▶ [Work to do]: Edit the items starting at the line that has "Viewport: 459px width, 238px height." and stopping after the line that has "[x=82, y=51]", replacing "The width and height of the screenshot is" with "The screen size is" and keeping everything else the same. Give back only those lines.

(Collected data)

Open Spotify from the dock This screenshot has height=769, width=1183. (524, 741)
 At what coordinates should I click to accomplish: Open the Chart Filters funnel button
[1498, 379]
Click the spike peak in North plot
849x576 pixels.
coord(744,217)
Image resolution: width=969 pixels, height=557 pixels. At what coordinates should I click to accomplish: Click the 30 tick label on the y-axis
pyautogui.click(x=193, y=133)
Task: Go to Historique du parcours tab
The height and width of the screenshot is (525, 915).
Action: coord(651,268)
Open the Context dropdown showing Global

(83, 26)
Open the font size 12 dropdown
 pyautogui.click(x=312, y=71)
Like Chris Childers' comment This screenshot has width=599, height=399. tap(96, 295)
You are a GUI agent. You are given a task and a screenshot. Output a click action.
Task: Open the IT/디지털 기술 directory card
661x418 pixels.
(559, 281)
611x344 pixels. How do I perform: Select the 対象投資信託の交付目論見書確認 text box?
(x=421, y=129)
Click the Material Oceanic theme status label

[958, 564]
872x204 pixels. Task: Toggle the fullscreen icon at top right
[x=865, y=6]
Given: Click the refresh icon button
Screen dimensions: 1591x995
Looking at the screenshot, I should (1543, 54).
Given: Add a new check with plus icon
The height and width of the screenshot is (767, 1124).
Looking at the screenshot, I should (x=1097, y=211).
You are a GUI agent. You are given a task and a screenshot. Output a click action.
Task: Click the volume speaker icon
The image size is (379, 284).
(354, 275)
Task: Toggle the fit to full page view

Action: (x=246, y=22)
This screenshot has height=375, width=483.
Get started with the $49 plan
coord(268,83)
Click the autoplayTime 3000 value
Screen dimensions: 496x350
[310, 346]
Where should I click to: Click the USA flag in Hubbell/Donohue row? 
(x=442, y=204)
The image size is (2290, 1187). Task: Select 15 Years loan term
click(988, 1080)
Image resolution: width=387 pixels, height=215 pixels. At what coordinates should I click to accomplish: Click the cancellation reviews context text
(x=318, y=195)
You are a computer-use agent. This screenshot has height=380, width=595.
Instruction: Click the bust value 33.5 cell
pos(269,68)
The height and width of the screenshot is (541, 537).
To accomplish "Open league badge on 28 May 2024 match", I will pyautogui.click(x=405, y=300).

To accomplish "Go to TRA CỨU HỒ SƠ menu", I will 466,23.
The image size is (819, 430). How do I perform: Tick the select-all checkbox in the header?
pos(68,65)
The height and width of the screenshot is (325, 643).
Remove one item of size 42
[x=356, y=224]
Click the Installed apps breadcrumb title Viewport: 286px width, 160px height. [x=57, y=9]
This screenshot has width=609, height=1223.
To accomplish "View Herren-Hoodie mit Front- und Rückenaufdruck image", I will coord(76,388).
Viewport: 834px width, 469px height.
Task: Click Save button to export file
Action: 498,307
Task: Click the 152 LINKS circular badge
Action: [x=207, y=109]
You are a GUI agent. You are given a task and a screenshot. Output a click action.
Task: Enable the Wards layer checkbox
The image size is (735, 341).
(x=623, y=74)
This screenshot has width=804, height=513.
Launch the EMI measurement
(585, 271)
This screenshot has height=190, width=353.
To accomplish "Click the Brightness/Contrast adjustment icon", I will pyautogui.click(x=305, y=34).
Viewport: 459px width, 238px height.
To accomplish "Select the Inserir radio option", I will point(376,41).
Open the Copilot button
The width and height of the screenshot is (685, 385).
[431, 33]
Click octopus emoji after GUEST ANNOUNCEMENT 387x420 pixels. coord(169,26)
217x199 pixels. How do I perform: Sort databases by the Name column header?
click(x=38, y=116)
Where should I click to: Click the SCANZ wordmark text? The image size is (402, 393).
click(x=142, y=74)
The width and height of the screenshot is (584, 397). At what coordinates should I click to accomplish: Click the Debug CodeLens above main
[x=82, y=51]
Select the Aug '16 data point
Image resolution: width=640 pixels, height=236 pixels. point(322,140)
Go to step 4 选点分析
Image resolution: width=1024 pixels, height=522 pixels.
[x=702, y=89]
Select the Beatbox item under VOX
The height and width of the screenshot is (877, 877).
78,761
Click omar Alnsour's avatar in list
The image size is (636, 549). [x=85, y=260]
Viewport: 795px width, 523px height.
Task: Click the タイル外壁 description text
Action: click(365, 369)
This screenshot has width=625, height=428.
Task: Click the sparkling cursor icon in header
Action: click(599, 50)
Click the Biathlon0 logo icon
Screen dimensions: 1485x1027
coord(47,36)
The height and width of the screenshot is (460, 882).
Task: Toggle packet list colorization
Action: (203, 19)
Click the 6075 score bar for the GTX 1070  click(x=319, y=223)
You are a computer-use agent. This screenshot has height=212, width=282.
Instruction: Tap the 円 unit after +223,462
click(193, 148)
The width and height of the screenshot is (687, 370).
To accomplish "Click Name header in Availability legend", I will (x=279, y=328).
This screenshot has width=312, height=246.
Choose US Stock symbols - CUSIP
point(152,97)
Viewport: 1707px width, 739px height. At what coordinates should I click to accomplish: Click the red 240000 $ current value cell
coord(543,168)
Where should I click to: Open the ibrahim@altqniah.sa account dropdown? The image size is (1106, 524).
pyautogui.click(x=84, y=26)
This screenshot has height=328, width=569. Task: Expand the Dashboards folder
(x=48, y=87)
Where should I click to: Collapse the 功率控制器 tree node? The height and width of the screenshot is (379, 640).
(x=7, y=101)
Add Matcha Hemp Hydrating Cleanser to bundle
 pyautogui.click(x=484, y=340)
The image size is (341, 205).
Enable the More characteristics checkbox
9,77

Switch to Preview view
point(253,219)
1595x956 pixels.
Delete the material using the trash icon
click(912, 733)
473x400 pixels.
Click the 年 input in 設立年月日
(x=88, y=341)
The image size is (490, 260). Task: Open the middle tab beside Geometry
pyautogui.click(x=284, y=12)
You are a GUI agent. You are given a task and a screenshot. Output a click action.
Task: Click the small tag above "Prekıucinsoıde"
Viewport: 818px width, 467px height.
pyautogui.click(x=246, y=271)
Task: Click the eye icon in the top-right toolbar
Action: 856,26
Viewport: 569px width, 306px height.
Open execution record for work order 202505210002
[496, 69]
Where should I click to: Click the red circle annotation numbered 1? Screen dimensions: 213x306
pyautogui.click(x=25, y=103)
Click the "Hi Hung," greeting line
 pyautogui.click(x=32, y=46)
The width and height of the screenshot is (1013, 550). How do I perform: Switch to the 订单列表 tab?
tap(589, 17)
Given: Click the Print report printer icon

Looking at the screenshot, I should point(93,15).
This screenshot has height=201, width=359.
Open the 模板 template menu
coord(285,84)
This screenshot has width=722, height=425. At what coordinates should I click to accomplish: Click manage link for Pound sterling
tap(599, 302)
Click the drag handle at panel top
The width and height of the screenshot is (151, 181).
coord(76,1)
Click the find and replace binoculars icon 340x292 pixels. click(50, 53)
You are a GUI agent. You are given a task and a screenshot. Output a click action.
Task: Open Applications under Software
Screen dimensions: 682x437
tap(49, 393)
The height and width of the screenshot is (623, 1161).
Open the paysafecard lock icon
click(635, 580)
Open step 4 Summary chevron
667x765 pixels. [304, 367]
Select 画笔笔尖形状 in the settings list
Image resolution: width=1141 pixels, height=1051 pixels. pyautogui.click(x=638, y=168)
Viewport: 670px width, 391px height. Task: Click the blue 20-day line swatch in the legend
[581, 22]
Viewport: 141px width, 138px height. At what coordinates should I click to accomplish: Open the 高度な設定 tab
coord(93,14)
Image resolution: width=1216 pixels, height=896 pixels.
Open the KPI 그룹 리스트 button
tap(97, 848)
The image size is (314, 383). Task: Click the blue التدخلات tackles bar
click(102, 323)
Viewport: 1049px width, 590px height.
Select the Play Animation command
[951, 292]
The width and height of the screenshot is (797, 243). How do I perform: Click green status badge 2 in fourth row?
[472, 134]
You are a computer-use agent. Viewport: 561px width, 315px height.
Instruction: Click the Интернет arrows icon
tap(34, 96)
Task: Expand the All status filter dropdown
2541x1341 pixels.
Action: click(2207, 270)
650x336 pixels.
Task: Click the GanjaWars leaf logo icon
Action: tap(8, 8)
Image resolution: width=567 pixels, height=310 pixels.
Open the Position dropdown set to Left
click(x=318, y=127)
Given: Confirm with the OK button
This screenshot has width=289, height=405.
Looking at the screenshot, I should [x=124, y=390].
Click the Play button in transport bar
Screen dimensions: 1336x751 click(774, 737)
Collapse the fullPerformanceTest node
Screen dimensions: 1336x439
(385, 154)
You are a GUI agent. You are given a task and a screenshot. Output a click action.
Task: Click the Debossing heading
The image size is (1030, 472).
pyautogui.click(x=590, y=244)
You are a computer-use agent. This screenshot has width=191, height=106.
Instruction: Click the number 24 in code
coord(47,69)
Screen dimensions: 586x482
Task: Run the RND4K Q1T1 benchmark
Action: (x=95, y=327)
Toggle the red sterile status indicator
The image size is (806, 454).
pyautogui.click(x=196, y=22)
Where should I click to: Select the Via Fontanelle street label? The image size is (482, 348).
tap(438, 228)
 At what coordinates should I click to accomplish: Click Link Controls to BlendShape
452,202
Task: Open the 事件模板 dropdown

▶ [Written answer]:
Viewport: 459px width, 238px height.
To accomplish "Select the Inserir radio option", I will point(376,41).
Open the Copilot button
The screen size is (685, 385).
[431, 33]
Click octopus emoji after GUEST ANNOUNCEMENT 387x420 pixels. coord(169,26)
217x199 pixels. How do I perform: Sort databases by the Name column header?
click(x=38, y=116)
Where should I click to: Click the SCANZ wordmark text? The image size is (402, 393).
click(x=142, y=74)
The screen size is (584, 397). At what coordinates should I click to accomplish: Click the Debug CodeLens above main
[x=82, y=51]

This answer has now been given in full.